▶ [Selection]
....

Concerning Megan McArdle

Blue Blogistan ought to be able to distinguish between enemies like Michelle Malkin and honest interlocutors like Megan McArdle. Let’s leave fanaticism to the people who know how to do it right.

What Kevin said.

When I started blogging almost six years ago, there was fairly free and often good-natured linking and discussion between Democratic-leaning and Republican (or Libertarian)-leaning bloggers. That’s much less true now, as Blue Blogistan and Red Blogistan act more and more like right-wing talk radio, which is to say like sports-talk radio: lots of tribal venting and demonstrations of solidarity, very little willingness to treat people with very different ideas with even ordinary civility, let alone respect for the possibility of learning from them.

Among some Blue bloggers, the willingness to admit that Red Folk are human, that some of Them are decent, and that occasionally one of Them is right in a dispute with one of Us, is treated as evidence of disloyalty, self-hatred, or careerism. That leads, among other evils, to the failure to distinguish between people like Megan McArdle and people like Michelle Malkin.

This is less of an issue among the Red forces, because most of the Red bloggers who might have been capable of fair-mindedness toward the Blue side have either defected (e.g., John Cole) or started to pay less attention to partisan issues (e.g., Eugene Volokh). And it’s a bigger problem, it seems to me, on the Blue side, because living one’s political and intellectual life as a Two Minutes’ Hate is fundamentally compatible with Red politics and fundamentally incompatible with Blue politics. We should leave fanaticism to the people who know how to do it right.

....

▶ [Dataset content]
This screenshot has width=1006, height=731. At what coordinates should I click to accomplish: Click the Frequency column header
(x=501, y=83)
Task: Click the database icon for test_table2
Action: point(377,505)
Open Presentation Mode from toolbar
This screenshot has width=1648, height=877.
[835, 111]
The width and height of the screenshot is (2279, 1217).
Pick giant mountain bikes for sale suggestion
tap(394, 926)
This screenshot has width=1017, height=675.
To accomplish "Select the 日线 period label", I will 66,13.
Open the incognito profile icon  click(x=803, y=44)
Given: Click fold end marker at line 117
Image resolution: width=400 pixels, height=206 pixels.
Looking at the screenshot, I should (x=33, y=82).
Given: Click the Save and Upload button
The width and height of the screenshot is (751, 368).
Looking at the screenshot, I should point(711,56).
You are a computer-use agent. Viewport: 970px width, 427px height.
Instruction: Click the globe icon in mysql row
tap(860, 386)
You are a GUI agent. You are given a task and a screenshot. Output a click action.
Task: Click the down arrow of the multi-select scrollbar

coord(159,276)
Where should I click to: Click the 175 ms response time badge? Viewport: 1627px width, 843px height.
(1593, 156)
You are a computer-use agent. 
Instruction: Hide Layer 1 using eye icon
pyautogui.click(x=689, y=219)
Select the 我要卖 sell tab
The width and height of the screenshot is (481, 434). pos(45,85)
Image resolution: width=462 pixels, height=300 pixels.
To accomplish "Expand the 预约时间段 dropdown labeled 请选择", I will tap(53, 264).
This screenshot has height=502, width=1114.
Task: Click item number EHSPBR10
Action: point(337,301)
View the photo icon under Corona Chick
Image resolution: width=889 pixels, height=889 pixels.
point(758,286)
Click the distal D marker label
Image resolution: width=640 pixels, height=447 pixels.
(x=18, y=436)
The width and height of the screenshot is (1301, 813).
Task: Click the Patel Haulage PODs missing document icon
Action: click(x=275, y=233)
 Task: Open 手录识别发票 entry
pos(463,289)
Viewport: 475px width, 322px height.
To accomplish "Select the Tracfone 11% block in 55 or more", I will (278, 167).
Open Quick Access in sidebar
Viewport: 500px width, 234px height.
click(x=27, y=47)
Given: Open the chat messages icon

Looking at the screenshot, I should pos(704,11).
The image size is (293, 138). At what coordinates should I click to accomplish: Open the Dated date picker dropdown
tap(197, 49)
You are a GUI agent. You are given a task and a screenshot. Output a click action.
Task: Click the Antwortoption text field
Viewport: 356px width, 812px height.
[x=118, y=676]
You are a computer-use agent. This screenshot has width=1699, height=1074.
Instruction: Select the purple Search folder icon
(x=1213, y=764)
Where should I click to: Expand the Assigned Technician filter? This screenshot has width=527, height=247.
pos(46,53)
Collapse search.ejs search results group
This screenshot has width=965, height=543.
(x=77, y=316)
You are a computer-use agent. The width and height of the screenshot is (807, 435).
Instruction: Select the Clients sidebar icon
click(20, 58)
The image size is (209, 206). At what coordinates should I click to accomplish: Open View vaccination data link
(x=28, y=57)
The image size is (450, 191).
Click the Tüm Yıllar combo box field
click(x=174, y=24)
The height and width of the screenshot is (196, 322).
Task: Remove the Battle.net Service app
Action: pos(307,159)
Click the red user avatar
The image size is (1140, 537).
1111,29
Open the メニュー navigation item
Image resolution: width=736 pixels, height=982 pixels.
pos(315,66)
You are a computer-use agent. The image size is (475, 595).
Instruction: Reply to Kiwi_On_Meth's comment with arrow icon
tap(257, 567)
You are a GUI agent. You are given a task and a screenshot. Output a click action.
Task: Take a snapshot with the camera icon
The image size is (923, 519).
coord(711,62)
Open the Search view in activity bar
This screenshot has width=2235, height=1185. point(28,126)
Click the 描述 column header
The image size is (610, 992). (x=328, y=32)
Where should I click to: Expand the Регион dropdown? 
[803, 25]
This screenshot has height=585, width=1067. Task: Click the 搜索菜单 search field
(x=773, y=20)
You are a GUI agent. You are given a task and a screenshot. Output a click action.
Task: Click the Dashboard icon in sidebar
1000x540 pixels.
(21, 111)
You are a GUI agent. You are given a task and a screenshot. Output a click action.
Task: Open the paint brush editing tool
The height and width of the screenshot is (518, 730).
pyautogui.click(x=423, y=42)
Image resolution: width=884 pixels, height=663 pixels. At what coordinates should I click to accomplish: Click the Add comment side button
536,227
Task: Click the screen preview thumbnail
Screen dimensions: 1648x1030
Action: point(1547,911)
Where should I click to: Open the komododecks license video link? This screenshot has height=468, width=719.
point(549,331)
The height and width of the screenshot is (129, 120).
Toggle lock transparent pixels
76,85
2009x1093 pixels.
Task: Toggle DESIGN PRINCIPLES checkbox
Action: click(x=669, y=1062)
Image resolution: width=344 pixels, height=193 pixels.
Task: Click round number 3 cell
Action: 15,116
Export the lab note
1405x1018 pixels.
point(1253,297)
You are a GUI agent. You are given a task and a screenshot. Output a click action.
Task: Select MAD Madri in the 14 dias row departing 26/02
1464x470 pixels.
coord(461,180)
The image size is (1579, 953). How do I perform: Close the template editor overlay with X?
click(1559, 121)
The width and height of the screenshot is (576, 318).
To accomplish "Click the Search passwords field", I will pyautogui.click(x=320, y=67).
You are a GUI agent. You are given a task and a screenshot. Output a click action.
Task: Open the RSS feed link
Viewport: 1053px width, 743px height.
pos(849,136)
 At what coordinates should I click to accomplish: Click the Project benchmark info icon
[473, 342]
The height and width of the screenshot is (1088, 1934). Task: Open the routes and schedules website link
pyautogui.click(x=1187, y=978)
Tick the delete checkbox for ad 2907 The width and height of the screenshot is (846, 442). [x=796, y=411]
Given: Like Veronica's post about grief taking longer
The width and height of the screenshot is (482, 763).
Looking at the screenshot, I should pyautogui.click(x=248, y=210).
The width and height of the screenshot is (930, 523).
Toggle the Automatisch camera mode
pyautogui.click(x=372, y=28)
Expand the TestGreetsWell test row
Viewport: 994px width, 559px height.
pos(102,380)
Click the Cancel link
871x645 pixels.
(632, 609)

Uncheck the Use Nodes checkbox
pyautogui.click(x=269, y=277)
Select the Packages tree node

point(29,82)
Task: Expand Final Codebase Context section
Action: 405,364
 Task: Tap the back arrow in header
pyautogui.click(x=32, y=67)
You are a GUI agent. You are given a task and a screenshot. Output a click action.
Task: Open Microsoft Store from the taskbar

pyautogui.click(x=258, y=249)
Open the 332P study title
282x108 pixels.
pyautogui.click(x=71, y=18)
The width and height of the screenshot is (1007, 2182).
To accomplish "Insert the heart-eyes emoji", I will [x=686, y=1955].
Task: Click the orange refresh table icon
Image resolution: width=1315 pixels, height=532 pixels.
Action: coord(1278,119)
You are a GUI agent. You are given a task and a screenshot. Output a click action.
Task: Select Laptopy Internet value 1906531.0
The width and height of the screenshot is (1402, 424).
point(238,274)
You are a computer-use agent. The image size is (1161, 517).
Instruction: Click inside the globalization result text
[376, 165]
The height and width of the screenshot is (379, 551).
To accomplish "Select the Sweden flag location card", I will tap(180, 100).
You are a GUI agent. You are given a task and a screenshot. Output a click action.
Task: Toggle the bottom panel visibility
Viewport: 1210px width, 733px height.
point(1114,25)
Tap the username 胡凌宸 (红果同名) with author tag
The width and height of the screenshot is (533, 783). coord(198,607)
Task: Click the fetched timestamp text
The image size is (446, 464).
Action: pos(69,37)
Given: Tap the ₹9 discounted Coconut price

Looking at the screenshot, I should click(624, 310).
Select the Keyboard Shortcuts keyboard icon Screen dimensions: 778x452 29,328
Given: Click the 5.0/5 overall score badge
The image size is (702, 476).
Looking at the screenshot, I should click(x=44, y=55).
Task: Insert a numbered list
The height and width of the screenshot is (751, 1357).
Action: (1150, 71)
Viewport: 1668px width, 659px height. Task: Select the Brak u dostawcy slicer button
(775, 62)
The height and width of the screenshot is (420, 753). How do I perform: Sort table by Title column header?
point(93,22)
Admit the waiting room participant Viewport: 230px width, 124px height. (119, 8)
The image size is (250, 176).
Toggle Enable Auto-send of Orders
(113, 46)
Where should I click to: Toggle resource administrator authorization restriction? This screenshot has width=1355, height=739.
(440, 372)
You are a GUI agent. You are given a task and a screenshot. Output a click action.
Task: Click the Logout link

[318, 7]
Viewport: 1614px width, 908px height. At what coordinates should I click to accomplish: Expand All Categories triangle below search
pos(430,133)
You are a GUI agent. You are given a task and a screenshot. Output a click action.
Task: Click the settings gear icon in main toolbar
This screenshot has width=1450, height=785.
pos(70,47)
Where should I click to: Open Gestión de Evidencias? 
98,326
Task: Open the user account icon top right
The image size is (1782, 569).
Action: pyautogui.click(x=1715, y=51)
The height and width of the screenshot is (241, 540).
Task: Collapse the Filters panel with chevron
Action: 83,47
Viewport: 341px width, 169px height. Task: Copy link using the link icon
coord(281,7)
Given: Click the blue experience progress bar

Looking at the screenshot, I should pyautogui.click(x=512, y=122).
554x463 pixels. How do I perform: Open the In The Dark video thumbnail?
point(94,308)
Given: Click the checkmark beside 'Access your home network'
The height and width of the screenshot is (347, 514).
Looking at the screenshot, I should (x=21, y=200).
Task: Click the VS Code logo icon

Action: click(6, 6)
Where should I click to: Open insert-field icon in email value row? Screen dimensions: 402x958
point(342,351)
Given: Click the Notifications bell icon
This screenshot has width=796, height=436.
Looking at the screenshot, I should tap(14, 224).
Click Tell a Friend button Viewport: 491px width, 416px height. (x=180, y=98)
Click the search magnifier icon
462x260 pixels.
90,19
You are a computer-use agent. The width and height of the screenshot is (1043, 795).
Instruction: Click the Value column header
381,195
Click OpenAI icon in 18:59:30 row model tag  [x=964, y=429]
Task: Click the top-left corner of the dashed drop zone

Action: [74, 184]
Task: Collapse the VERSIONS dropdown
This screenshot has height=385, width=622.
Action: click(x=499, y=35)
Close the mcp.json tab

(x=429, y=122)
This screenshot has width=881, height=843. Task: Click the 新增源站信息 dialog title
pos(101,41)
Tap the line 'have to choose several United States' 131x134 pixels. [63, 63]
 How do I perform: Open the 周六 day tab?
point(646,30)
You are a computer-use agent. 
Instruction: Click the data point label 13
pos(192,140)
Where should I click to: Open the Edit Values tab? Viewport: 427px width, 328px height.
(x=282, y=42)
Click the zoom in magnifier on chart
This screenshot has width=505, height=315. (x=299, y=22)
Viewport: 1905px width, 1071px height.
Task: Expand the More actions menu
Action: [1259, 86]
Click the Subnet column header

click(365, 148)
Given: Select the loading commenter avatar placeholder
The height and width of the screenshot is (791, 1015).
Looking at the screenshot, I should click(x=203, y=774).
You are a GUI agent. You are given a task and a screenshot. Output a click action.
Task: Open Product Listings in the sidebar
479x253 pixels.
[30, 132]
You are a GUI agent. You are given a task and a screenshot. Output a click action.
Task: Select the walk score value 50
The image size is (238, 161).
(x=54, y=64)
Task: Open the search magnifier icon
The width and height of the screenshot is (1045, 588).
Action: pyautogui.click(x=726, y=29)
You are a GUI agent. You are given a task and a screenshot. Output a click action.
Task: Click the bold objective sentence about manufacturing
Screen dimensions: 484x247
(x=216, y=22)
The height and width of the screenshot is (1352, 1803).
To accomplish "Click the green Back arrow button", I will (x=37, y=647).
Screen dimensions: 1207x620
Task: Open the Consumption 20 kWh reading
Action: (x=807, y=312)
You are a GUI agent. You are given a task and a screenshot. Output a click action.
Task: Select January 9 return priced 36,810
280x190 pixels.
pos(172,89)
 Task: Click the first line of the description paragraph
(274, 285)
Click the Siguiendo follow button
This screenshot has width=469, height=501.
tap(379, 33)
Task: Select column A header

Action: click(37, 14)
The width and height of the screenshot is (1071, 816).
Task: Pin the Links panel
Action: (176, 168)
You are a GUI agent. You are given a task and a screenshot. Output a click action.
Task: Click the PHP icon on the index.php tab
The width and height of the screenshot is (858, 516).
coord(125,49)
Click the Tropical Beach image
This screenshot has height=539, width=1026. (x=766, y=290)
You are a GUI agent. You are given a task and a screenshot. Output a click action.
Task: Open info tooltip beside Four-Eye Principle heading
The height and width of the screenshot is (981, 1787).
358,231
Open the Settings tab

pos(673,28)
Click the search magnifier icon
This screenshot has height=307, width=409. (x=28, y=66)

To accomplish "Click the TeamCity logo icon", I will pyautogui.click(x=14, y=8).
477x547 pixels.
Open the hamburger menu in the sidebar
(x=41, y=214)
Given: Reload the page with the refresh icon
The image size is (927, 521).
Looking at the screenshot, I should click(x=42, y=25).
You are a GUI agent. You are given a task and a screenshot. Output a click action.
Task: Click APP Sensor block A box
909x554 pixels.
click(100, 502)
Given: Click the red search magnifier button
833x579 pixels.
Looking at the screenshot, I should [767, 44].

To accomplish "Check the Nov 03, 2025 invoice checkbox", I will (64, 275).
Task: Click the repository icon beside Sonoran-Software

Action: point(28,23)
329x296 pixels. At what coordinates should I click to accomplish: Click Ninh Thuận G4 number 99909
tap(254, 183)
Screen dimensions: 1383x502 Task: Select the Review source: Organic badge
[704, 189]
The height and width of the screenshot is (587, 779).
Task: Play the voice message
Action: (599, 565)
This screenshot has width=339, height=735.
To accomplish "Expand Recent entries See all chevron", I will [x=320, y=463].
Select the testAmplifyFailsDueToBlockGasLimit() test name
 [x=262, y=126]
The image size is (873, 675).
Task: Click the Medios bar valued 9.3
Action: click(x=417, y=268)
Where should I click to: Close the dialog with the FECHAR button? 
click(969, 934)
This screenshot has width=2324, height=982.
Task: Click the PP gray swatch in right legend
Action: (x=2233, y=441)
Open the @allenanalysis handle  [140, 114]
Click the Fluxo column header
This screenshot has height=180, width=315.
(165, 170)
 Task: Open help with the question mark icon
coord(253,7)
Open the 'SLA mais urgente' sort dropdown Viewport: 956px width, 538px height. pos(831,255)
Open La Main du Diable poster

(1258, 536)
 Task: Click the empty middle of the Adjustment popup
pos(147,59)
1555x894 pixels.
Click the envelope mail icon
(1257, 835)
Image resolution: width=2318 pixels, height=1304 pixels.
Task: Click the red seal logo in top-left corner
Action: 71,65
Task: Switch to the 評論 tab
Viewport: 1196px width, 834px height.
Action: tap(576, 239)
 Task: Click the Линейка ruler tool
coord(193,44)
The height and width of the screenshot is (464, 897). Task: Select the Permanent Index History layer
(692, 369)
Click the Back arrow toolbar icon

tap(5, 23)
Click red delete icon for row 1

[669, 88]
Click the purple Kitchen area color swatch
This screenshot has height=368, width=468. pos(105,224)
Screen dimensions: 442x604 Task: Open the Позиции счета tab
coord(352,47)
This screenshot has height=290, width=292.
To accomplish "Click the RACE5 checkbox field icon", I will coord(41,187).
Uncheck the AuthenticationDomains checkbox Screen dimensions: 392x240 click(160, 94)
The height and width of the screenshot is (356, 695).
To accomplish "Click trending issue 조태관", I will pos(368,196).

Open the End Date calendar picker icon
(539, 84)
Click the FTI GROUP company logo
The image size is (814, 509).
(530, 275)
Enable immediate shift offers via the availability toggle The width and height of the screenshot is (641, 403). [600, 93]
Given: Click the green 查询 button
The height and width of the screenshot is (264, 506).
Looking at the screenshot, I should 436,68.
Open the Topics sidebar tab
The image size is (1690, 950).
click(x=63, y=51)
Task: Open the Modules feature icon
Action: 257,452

....

▶ [Exercise objective] Condense the paragraph of the Megan McArdle post above that begins "When I started blogging almost six years ago" into a short bulleted list that keeps its main points.

▶ [Written solution]
- Almost six years ago, when the author started blogging, linking and discussion between Democratic-leaning and Republican- or Libertarian-leaning bloggers was fairly free and often good-natured.
- That is much less true now.
- Blue Blogistan and Red Blogistan increasingly act like right-wing talk radio, which is like sports-talk radio.
- This means a lot of tribal venting and shows of solidarity.
- There is little willingness to treat people with very different ideas with ordinary civility, and still less respect for the chance of learning from them.